WHAT THE TASK REQUIRES:
Copy out the items from the line containing "Explosionsansichten (427, 2532)" through the end of the items, keeping every line exactly as it appears.

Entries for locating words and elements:
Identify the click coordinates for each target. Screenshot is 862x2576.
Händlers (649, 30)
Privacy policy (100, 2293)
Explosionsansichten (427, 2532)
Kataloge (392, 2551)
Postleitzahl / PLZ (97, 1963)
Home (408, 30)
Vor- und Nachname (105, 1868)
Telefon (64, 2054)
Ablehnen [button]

ANSWER IN FULL:
Explosionsansichten (427, 2532)
Kataloge (392, 2551)
Postleitzahl / PLZ (97, 1963)
Home (408, 30)
Vor- und Nachname (105, 1868)
Telefon (64, 2054)
Ablehnen [button]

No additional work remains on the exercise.